A 93-year-old woman died, and two other seniors are in the hospital after a tragic mistake at a San Mateo senior living facility.

Atria Park Senior Living Facility admits that its staff members mistakenly served dishwashing liquid as drinking juice.

San Mateo police said they are handling the case and are investigating it the same way they do all cases. It's unclear whether any criminal charges will be filed.

On Tuesday, it appeared to be business as usual at the senior citizens home on Norfolk Street in San Mateo. But on Sunday night at about 8:20 p.m. police were called to Atria Park on report of a poisoning.

"The resident at the care home facility had ingested chemicals and as a result of that was ill and transported to the hospital," said Officer Alison Gilmore.

A family member tells KTVU the woman who died is 93-year-old Trudy Maxwell. The family member believes Maxwell ingested a red colored chemical cleaner, not a dishwashing liquid. 

As officers continued to investigate they learned there were actually two additional victims who had also been transported to the hospital before police arrived.

There were a total of three residents at the facility who apparently consumed the dishwashing liquid.

"Every avenue is being thoroughly investigated so if there is a criminal component any responsible party would be brought to justice," said Gilmore.

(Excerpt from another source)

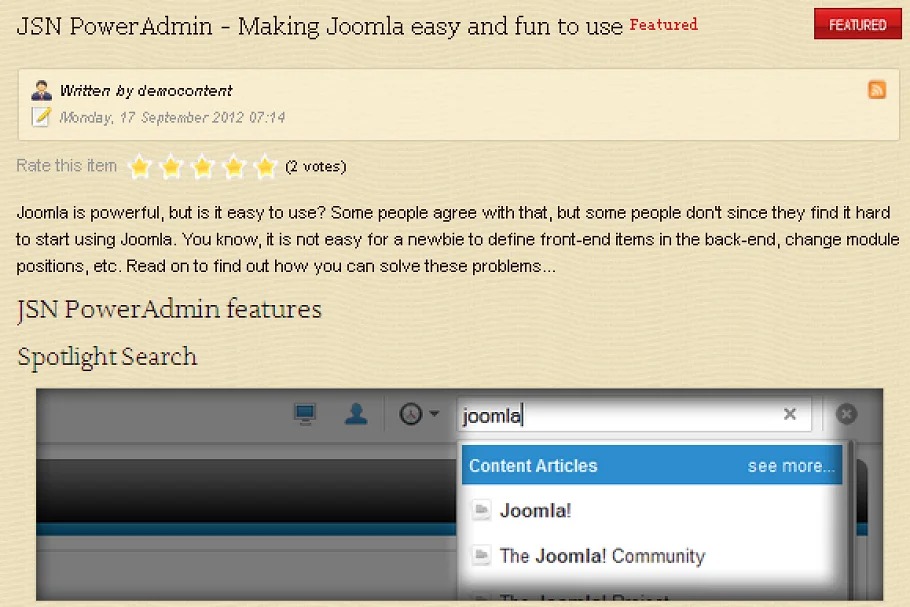Click the orange RSS feed icon
Image resolution: width=910 pixels, height=607 pixels.
click(877, 90)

Kathryn Stebner, a San Francisco-based attorney focusing on elderly legal matters, is not associated with this case, but she said it is very unusual.

"This is unusual because it happened to more than one person," Stebner said.

Stebner said she's had previous cases where one person, often with dementia, ingested something harmful.

"But to have three people do that is really unheard of, and what strikes me is that, most probably, this is due to some low staffing and training," Stebner said.

Stebner said she does not have much doubt sort of negligence is involved.

"For me it smells of low staffing, which is in really every single one of these cases against these chains is low staffing," Stebner said.

Atria Senior Living sent the following statement to KTVU: "We can confirm three of our residents were recently transported to the hospital after mistakenly being served dishwashing liquid as juice. We have been working with local authorities, who have informed us that one resident passed away. Our sincerest condolences are with the family.

When this occurred, our staff immediately contacted authorities, and the residents were transported to the hospital for evaluation and treatment. We are conducting our own internal investigation, and the employees involved have been suspended until this investigation concludes. We will continue working with the police and Department of Social Services to fully review and assess the incident, after which we will take additional actions as needed. The safety and well-being of our residents remain our top priorities at all times. Out of respect for the people involved, we cannot comment further."

Maxwell leaves behind nine children and 20 grandchildren.